Even though maintenance of our prosperous and free society depends on keeping the wheels of democracy slowly turning, it's much easier for individuals to complain that politics is dominated by people from "the same narrow class and background" rather than to get actively involved in the often tedious business of helping, albeit in a frustratingly tiny way, in the process.

Brian Hughes

Cheltenham, Gloucestershire

Racial profiling in TV crime

Midsomer Murders wasn't the first cop show to portray an inaccurate racial profile of Britain. When the once great drama The Bill descended into soap opera its villains more frequently bore Irish surnames. Any other group would have objected. Get out your old tapes and start tallying.

John Lanigan-O'Keeffe

London N22

I'm very worried. I work near Wallingford, the model for Midsomer, and I spend a lot of time in Oxford, home of Morse. What does this do for my life expectancy?

Richard Hanson-James

Caversham, Reading

It has long puzzled me why there has been no follow up to the excellent TV adaptation of The No 1 Ladies Detective Agency. Now I know: there were no white minorities in the fictional African village. Clearly, just not acceptable.

Roger Price

Oxford

Behind bars

There is no doubt that Barnardo's will do its best to ensure the welfare of children being held with their families who have failed in their claims for asylum. But rebranding this part of the notorious Yarl's Wood as "pre-departure accommodation" cannot get round the fact that this is detention by a gentler name. The Coalition government, Nick Clegg in particular, promised to end the detention of children. This is still not being done.

Phil Cooper

Hammersmith and Fulham Refugee Forum

London SW6

Perspectives on songbirds and their predators

Let them get on with it

John Taylor (letter, 18 March) wonders why the RSPB protects the predators that hunt the songbirds he feeds in his garden. The answer presumably is that the organisation's purpose, reflected in its name, is the protection of birds – all birds, not just some designated species. Sparrowhawks are inherently as worthy of protection as blue tits or sparrows.
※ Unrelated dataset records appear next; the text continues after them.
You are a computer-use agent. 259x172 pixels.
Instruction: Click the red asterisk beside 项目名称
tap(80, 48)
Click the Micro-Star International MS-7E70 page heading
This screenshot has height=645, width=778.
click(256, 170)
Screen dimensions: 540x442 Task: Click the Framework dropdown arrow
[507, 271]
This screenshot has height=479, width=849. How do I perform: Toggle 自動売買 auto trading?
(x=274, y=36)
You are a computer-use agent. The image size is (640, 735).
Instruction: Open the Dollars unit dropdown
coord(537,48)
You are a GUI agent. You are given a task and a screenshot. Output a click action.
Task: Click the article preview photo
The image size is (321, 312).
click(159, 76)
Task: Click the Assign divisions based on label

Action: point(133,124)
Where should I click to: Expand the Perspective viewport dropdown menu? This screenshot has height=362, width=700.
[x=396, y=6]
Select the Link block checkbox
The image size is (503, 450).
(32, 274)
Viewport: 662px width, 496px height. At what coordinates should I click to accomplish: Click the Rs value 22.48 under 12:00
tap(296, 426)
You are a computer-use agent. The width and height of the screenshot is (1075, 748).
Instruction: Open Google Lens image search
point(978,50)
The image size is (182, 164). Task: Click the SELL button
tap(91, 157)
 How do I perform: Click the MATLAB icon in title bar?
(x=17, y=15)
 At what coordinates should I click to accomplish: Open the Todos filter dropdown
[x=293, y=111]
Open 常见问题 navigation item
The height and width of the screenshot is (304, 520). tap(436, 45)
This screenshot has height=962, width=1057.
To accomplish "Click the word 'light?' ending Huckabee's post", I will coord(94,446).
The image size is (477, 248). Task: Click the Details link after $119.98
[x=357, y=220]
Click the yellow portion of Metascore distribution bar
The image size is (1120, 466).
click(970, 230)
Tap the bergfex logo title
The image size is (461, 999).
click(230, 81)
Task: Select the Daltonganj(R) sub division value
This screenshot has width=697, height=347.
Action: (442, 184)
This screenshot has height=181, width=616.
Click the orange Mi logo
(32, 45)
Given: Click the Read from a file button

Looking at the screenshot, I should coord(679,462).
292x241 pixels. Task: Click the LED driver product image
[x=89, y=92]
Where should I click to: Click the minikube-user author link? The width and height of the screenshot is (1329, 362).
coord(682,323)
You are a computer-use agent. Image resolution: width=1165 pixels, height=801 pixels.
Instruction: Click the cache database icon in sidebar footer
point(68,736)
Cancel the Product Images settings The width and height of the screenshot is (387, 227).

Furthermore, predators do not in general drive their prey species to extinction, but attain a fluctuating balance with them.

Mr Taylor might also wish to consider that tits, thrushes and other garden songbirds are themselves predators, and that some of the caterpillars fed to young blue tit chicks in the spring may well belong to scarce moth species. Perhaps then in the name of protecting butterflies and moths he should consider "controlling" blue tits?

Except in very specific circumstances, we are best to let predators and prey species sort things out for themselves without intervention from us.

Jonathan Wallace

Newcastle upon Tyne

Bird table looks like a lunch table

John Taylor complains about the RSPB protecting the predators coming to enjoy the easy pickings of small birds from his bird table.

If he wishes to reduce this predation, perhaps he ought to consider reducing these easy pickings by removing the bird table in order to dilute the local small bird population, so as to make predation more difficult. In a natural environment, food for small birds is rather more thinly dispersed than on bird tables.

Small birds such as blue-tits have evolved to produce large clutches of eggs in order to maximise the survival of their species. In good times, many survive; in bad times, few. They still survive in reasonable numbers.

Modern farming methods and loss of habitat are a much greater threat to small birds than natural predators. Sentimentality has little to do with modern conservation.